» To do
From the entries below, please output exactly the lines starting at the one containing "1228x790 pixels. At" and ending at the one containing "Task: Select the ÞFS_Banking_071222_test1", both included.

» Input records
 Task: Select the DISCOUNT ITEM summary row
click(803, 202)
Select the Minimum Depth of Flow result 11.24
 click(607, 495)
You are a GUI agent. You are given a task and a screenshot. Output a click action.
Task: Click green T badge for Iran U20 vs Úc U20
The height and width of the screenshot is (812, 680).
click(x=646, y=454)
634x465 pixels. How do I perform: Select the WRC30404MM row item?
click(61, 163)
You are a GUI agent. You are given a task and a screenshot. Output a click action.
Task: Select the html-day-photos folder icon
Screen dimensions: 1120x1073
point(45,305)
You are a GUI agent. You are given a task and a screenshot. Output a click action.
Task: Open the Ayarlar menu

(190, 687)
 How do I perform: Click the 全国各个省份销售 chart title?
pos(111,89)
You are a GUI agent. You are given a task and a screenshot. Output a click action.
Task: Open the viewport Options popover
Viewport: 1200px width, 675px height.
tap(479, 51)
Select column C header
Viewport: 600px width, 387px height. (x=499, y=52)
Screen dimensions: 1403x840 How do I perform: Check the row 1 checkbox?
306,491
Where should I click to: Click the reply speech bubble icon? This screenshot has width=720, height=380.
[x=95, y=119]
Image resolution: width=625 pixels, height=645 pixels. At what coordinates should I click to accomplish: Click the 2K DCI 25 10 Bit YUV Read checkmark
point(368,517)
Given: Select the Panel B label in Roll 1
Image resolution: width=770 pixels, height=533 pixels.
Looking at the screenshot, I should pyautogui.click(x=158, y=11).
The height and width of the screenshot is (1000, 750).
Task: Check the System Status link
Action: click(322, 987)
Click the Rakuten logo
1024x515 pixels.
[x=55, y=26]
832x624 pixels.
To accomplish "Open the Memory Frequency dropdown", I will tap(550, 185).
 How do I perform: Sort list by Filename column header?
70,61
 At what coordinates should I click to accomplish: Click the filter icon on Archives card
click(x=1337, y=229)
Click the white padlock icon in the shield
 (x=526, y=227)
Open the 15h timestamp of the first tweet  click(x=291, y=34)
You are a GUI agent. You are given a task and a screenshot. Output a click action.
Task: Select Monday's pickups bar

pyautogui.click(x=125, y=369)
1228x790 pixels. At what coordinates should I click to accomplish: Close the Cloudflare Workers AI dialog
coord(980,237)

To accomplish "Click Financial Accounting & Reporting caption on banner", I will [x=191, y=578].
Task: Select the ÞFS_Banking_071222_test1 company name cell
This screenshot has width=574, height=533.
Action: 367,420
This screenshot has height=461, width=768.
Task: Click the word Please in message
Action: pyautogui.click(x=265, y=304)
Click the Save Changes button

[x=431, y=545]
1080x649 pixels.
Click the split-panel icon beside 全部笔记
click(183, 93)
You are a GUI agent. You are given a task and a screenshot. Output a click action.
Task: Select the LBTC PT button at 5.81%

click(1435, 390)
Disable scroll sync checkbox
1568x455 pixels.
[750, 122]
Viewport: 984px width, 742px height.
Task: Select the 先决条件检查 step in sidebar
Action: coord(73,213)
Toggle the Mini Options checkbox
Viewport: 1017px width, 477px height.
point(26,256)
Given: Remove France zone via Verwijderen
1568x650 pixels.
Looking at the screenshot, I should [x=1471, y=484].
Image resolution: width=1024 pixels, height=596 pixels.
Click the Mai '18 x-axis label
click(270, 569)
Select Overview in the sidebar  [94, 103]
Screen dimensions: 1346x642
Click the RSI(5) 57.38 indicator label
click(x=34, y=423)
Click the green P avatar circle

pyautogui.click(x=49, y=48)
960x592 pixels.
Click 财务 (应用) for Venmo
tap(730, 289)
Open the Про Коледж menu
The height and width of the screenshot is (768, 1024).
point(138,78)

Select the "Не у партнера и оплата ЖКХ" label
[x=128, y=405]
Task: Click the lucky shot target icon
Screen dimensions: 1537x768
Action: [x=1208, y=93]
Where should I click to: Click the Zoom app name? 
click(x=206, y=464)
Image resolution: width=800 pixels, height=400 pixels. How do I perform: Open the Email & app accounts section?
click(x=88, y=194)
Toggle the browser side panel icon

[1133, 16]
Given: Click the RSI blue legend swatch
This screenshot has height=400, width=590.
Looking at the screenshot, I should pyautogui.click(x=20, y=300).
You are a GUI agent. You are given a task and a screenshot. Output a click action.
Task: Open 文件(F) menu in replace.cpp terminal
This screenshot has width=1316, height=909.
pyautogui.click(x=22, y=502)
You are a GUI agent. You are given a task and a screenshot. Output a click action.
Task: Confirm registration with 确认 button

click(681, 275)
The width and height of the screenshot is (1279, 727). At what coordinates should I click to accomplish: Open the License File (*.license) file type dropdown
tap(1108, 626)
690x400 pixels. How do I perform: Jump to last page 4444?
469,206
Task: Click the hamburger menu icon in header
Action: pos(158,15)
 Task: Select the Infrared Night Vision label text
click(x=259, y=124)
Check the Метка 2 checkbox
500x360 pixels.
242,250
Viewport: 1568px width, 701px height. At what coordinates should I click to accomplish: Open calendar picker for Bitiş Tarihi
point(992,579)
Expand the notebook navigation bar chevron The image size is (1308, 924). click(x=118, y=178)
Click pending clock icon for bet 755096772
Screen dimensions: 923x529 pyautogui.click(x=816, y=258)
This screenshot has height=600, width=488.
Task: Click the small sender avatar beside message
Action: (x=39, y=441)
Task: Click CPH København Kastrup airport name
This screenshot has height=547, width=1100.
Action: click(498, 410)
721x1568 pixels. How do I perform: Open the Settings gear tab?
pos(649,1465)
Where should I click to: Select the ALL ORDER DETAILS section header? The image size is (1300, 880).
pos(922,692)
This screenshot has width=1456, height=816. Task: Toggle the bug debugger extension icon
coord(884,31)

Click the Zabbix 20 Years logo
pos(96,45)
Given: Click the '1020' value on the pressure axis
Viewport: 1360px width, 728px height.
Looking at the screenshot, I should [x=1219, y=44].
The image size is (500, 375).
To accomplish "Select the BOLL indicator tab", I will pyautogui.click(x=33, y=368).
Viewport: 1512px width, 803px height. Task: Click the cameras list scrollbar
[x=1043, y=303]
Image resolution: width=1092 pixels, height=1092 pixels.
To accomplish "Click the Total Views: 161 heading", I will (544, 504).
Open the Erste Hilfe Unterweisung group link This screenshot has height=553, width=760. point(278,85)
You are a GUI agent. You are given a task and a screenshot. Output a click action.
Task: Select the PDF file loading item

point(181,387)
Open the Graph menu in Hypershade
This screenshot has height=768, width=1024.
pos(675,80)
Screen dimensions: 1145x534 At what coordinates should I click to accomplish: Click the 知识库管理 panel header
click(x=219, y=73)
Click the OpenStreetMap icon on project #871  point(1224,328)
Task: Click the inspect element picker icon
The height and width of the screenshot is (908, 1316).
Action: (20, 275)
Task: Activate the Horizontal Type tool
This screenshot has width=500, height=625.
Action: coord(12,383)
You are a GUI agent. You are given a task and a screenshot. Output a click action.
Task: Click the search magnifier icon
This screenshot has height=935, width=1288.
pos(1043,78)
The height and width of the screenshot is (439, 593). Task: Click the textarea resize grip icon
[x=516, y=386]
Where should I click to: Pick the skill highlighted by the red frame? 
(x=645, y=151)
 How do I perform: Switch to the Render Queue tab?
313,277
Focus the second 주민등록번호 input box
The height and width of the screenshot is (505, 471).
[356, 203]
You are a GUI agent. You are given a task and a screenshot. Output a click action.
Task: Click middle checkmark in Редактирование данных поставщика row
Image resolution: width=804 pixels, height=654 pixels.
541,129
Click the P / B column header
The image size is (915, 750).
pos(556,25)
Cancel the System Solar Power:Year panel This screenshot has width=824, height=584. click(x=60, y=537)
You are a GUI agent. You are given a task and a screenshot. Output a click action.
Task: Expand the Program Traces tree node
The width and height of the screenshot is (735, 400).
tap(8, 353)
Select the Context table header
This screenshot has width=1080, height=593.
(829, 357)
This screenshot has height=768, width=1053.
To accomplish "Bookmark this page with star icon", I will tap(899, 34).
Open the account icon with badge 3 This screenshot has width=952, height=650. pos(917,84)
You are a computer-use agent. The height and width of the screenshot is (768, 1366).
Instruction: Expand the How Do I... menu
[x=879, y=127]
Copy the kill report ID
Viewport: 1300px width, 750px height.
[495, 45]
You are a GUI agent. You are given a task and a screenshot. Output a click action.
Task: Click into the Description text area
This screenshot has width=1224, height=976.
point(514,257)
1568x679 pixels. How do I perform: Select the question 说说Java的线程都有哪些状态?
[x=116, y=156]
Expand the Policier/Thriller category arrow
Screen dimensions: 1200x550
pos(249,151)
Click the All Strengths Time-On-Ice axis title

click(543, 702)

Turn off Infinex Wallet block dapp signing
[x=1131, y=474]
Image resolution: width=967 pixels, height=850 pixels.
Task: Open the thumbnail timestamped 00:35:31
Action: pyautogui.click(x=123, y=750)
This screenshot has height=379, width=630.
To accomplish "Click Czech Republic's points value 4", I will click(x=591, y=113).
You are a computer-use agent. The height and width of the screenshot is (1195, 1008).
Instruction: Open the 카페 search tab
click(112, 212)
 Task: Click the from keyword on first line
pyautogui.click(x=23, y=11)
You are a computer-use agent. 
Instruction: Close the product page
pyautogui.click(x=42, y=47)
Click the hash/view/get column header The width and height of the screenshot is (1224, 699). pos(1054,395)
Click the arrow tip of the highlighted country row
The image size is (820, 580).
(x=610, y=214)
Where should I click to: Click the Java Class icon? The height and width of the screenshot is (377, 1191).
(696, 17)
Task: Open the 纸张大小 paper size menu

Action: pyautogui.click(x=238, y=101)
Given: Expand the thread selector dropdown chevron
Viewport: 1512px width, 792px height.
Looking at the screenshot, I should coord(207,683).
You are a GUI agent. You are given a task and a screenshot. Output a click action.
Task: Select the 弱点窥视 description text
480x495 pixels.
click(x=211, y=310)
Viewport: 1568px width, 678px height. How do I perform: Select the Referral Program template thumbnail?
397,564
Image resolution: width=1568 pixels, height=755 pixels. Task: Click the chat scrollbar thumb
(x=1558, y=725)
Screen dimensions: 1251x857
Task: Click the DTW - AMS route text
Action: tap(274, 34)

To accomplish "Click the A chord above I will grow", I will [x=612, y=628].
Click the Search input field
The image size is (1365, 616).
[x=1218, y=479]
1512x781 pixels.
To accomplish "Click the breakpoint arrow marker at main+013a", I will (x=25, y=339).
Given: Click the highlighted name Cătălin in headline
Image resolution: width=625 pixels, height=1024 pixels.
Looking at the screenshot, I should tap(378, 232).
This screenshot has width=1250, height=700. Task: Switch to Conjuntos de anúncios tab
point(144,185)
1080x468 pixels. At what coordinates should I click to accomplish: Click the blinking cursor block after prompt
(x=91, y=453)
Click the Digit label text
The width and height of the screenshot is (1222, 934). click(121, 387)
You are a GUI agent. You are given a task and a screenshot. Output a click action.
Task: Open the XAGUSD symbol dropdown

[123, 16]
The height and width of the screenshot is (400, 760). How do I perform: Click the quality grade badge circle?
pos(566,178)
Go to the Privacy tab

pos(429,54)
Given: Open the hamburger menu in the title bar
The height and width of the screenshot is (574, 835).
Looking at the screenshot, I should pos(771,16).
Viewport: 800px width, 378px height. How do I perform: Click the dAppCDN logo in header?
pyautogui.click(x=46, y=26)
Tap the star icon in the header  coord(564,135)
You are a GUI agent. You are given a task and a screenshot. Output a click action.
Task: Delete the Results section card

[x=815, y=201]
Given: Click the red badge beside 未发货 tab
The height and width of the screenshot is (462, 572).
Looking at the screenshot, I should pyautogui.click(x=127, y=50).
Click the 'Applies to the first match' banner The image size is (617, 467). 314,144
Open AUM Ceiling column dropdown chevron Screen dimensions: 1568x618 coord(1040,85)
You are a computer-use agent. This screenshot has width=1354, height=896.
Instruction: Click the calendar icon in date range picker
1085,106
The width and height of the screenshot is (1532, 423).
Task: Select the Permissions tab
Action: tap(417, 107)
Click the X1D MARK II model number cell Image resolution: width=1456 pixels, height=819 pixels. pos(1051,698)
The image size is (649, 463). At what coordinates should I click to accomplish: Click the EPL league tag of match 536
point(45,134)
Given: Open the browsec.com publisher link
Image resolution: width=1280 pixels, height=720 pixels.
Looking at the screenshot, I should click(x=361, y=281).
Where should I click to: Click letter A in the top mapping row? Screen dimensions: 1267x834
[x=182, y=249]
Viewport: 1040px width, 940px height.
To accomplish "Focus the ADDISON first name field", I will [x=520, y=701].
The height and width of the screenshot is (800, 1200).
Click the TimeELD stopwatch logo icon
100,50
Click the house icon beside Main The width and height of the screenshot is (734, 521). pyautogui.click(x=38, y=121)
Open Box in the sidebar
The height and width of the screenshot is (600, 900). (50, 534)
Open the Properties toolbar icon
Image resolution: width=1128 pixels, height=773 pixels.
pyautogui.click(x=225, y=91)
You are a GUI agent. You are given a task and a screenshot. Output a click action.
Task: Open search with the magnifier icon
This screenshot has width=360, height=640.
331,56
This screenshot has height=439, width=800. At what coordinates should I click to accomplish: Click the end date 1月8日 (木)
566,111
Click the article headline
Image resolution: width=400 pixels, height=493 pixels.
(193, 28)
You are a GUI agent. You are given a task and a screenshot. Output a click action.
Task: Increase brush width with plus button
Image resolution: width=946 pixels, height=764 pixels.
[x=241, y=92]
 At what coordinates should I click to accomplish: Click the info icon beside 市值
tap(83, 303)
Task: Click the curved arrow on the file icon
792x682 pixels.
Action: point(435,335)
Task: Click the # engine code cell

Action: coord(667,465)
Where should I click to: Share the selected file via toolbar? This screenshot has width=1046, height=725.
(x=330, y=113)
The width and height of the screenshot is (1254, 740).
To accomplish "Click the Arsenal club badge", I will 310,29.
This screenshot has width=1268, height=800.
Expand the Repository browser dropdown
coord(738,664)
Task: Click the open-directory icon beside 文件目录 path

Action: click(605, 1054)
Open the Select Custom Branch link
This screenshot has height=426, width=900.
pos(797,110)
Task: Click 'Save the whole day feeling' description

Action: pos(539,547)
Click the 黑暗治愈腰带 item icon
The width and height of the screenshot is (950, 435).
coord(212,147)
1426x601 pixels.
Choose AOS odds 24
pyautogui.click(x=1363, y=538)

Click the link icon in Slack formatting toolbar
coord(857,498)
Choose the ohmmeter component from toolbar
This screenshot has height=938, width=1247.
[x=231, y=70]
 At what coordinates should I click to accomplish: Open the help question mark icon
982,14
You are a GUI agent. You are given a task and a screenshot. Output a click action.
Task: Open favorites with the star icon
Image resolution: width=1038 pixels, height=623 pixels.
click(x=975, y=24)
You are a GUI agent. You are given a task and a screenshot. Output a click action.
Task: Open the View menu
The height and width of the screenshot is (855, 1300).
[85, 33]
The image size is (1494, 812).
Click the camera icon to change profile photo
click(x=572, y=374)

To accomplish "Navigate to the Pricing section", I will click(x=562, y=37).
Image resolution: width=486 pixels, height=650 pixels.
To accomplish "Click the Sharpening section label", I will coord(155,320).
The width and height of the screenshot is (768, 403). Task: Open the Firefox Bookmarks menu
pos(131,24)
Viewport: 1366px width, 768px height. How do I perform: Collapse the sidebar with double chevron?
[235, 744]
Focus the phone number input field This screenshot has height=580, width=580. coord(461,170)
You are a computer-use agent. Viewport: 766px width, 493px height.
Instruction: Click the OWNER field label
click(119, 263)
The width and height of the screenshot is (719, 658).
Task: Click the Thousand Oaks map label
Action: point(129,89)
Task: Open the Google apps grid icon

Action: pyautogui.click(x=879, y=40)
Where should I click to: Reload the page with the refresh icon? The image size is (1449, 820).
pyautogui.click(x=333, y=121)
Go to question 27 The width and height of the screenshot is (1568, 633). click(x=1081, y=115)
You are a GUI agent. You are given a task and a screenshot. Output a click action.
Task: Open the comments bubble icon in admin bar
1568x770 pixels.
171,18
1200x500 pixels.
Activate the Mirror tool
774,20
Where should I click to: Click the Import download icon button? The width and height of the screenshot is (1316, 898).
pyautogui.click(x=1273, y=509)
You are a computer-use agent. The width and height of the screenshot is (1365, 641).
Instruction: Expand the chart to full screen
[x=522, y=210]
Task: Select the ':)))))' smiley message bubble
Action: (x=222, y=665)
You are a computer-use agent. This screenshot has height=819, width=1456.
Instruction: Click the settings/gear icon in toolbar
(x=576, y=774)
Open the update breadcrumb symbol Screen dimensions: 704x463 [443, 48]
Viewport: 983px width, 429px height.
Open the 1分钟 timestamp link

» Reply
1228x790 pixels. At what coordinates should I click to accomplish: Close the Cloudflare Workers AI dialog
coord(980,237)

To accomplish "Click Financial Accounting & Reporting caption on banner", I will [x=191, y=578].
Task: Select the ÞFS_Banking_071222_test1 company name cell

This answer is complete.